■ **EXCERPT PROVIDED**

************

Bilderberg Conference 2016
Kai Frederik Lorentzen
lorentzen at hotmail.de
Wed Jun 8 04:10:22 CDT 2016
Airbus, Brexit, Kissinger ...
> ... Airbus is also responsible for an elaborate arrangement of bubble
tents and staging being put up in the courtyard of the hotel, according
to some of the workmen.
The aerospace manufacturer and seventh biggest arms company in the world
is a key player at Bilderberg 2016. Every year, a major corporation with
links to the Bilderberg steering committee coordinates security for the
event with the police: at Watford in 2013 it was Barclays. This year
it’s Airbus. Which makes the whole conference even more obviously the
corporate lobbying event that it is –with giant corporations handling
everything from security to dry ice. And it makes the silence of the
politicians who attend even more egregious.
Even a cursory comparison between the guest list and the conference
agenda raises red flags. All those finance ministers sitting round
discussing the “geopolitics of energy and commodity prices” with the
group chief executive of BP, the vice-chairman of Portuguese petroleum
giant Galp Energia, and the CEO of Royal Dutch Shell. And then
afterwards saying nothing to their respective parliaments about what
they discussed. It’s so off-the-chart inappropriate that it beggars
comprehension.
On the subject of Royal Dutch Shell, the king of the Netherlands is due
to attend this year’s conference, replacing his mother, Beatrix, at the
heart of Bilderberg. Given his family’s long-standing interest in big
oil, King Willem-Alexander will doubtless have lots to talk about with
the Dutch environment minister, Sharon Dijksma.

************

■ **EXERCISES TO COMPLETE**
**a.** Which companies does the Bilderberg post name?
**b.** Write out the part of the Bilderberg post starting at "The aerospace manufacturer" and ending at "even more egregious.".

■ **STORED RECORDS**
************

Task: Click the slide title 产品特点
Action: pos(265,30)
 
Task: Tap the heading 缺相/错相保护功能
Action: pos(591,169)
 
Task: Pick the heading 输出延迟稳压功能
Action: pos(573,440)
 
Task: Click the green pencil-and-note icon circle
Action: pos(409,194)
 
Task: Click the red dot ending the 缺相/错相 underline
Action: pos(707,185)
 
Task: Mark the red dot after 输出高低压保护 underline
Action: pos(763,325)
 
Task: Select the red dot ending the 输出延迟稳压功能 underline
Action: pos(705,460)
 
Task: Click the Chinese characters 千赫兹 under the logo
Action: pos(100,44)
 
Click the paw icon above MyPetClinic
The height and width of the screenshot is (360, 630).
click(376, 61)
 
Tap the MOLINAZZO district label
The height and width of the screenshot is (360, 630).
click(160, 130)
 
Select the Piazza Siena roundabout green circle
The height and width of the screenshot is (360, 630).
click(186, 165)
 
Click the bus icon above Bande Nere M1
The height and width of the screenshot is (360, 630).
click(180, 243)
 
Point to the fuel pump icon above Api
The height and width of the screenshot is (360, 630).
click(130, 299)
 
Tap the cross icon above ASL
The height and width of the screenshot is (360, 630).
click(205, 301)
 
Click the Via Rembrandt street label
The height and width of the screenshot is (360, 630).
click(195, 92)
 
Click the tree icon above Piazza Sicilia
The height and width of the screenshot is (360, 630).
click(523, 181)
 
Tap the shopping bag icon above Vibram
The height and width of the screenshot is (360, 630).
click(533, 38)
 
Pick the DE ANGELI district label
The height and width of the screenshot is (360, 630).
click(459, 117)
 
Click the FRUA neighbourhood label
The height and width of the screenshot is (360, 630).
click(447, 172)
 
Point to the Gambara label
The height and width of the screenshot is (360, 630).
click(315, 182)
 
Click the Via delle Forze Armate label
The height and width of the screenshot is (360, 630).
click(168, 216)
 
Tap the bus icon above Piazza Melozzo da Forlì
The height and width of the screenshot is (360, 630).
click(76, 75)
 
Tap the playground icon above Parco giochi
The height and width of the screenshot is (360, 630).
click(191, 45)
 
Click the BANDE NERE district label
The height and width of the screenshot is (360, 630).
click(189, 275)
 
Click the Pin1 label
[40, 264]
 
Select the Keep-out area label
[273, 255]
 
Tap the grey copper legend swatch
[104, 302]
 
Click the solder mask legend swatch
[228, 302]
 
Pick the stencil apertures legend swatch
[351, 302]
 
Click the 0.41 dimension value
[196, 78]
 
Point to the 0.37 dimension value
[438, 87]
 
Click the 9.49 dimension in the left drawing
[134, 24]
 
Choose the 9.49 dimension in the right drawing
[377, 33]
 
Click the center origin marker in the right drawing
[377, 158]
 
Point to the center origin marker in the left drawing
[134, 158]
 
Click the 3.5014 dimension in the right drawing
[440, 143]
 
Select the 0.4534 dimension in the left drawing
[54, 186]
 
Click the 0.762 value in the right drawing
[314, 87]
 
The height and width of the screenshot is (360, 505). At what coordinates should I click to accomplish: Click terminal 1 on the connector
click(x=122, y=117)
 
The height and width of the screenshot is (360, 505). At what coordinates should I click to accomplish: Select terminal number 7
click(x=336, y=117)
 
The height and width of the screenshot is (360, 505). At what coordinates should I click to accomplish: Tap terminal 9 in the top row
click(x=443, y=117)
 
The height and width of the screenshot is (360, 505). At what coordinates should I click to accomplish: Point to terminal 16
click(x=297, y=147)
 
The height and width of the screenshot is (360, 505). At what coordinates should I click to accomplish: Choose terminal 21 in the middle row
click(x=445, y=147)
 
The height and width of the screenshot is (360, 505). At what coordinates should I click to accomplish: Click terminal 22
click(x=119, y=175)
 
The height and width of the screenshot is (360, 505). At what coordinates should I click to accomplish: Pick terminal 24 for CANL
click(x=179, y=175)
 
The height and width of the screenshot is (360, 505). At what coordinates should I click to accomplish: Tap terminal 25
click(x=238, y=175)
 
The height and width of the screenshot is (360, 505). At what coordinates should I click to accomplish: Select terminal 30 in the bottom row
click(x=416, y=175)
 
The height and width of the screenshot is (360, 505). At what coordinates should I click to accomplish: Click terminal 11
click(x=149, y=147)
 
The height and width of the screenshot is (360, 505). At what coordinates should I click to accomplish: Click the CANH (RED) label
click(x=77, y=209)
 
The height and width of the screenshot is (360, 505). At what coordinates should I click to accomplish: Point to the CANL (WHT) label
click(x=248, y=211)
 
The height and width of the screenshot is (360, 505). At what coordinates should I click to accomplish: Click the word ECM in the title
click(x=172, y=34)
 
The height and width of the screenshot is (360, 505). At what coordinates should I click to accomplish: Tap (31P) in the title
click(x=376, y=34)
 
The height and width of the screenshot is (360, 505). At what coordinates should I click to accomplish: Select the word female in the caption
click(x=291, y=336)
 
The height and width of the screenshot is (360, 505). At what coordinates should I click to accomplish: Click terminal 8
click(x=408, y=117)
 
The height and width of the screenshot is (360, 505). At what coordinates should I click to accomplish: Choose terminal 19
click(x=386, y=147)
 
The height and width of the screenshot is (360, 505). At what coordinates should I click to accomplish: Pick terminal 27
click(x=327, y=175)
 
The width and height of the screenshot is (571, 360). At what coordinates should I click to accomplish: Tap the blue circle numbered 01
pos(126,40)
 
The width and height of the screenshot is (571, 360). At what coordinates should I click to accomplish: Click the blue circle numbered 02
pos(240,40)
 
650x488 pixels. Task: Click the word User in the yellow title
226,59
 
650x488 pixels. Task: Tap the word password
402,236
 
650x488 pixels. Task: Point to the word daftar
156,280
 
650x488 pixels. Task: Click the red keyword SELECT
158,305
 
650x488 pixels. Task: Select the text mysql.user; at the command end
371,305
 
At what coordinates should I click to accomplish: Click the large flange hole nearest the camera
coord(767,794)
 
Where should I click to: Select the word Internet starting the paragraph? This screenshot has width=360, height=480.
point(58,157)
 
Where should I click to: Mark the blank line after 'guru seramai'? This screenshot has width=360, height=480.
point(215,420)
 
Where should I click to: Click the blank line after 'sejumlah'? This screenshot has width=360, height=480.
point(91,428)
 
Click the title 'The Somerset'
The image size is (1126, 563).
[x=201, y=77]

************

■ **ANSWERS BELOW**
**a.** Airbus, Barclays, BP, Galp Energia, Royal Dutch Shell

**b.**
The aerospace manufacturer and seventh biggest arms company in the world
is a key player at Bilderberg 2016. Every year, a major corporation with
links to the Bilderberg steering committee coordinates security for the
event with the police: at Watford in 2013 it was Barclays. This year
it’s Airbus. Which makes the whole conference even more obviously the
corporate lobbying event that it is –with giant corporations handling
everything from security to dry ice. And it makes the silence of the
politicians who attend even more egregious.